Good: You can kill your animals. Not just the meat ones like chickens and sheep but also the ferret, for its lovely pelt. Which you can then tan and sell for munniez, you savvy sadist, you. You can do the same with your rabbits, with the added benefit of getting to turn their meat into a delicious stew that most of the villagers love.
Bad: Vegetarians will hate that. Even if you choose not to kill your animals, you won’t be able to avoid an event where Mika kills your first chicken the minute it’s old enough. Luckily I’m not a vegetarian so I just spent my time drooling over the tasty-sounding dishes.
Good: You can grow many different types of vegetables. This isn’t much of an improvement over HM, which has more. Where the difference comes in is in the types of grain: wheat, sorghum, millet and buckwheat. Harvesting them can be a whole process that takes several days. For wheat, for example, you have to chop it down with a scythe, pile it up into stacks, let it dry for several days, undo the stack, thresh the wheat with a threshing stick (which gives you lots of straw for your animals, yay) and then finally toss it into grain bags. If you want flour you’re going to have to grind it with a stone mortar as well.
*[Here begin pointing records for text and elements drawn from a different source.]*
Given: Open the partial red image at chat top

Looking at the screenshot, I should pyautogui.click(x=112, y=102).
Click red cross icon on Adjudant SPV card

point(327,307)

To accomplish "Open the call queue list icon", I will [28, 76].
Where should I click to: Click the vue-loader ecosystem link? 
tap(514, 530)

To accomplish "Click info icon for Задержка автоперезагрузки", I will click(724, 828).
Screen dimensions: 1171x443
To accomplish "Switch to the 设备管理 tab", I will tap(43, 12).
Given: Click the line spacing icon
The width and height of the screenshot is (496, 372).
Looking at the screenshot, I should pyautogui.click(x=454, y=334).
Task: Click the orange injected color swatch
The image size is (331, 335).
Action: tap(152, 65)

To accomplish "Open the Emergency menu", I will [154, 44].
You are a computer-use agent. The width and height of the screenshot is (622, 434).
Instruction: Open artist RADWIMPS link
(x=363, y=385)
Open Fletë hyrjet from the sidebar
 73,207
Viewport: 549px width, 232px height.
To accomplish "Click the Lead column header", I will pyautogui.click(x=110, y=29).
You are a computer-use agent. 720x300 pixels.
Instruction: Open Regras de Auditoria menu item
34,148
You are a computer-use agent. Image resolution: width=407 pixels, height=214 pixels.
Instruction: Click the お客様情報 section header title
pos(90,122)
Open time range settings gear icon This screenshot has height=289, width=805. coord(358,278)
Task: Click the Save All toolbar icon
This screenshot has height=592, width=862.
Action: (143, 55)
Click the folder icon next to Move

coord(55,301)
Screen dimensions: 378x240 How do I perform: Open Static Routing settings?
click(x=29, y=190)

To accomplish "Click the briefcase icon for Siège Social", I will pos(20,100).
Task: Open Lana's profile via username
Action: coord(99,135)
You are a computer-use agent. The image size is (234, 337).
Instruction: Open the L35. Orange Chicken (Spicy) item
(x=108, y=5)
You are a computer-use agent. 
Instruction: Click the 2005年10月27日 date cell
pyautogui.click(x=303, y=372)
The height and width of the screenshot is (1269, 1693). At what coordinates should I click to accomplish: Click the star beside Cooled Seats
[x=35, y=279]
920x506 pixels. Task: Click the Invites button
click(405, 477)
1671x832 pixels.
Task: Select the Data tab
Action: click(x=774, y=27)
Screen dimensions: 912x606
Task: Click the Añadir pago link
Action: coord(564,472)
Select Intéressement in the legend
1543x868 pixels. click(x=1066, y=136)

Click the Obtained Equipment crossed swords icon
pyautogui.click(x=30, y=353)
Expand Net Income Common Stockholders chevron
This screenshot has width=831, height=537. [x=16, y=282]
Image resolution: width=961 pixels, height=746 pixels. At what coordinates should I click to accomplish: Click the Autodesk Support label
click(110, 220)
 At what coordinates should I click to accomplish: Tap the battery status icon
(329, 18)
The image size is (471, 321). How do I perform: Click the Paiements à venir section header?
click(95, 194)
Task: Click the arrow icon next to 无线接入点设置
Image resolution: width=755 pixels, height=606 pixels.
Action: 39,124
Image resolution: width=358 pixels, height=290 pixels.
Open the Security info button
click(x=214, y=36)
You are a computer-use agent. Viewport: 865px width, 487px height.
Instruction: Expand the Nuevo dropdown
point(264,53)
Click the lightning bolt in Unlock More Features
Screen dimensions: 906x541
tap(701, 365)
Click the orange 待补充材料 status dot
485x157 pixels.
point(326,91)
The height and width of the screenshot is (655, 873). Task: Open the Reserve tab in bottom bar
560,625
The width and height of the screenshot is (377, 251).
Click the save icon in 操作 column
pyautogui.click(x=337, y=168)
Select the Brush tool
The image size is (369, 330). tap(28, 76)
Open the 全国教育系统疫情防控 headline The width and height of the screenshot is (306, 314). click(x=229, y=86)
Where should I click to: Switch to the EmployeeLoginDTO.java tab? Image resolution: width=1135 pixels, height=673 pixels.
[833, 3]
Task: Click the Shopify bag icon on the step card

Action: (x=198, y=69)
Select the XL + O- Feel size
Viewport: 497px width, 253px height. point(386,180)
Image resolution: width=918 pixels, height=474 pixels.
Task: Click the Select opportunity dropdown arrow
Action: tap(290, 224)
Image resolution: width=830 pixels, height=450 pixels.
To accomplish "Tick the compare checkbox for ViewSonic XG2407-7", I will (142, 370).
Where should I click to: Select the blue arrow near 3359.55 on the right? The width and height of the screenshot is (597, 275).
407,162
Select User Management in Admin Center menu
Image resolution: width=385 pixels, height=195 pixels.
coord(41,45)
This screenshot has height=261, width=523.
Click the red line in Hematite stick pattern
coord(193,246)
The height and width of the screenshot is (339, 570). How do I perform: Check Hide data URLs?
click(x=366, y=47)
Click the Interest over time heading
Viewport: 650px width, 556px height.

Good: You can cook lots of dishes in your kitchen with your meat and vegetables. The recipes aren’t that many, but they’re very detailed. Some of them need 5, 6, 7 different ingredients and cookware to complete. You feel a real sense of achievement when you cook them, not to mention they sound extremely tasty. Additionally you can make food products like cheese, butter, sausage, ham and bacon (mmm) from milk and meat.
Good: You can keep a lot of pets. Cats (only one type), ferrets (only one type) and many, many different breeds of dogs. And they all have their own little “playing” animation. It gets old really quickly, but if you like dogs you’ll enjoy it.
Bad: Pets eat a lot and aren’t multipurpose. In this playthrough I was very well-organized, but I had a really hard time of it in my first game, ‘cos those little critters eat a LOT of meat. The general store sells some meat scraps, but in general you’re going to have to butcher your animals regularly to feed them. Fortunately my rabbits bred like, well, rabbits, so that was fine. The fact that the pets aren’t multipurpose is annoying though. Each one only does one or two specific things, e.g. the terrier only chases rats and weasels. The Sheltie only herds cows, the Sheppard only chases wolves, etc. So instead of one or two dogs you need four or five (I had four) to do the same amount of work.
And more flaws, and more good things. I most enjoyed the time-management and butchering aspects of the game. If things had been a little more organized, if you could hold more items and if you could interact with the other characters a little more, this might have become one of my favorite games of all time. I hope they make a sequel!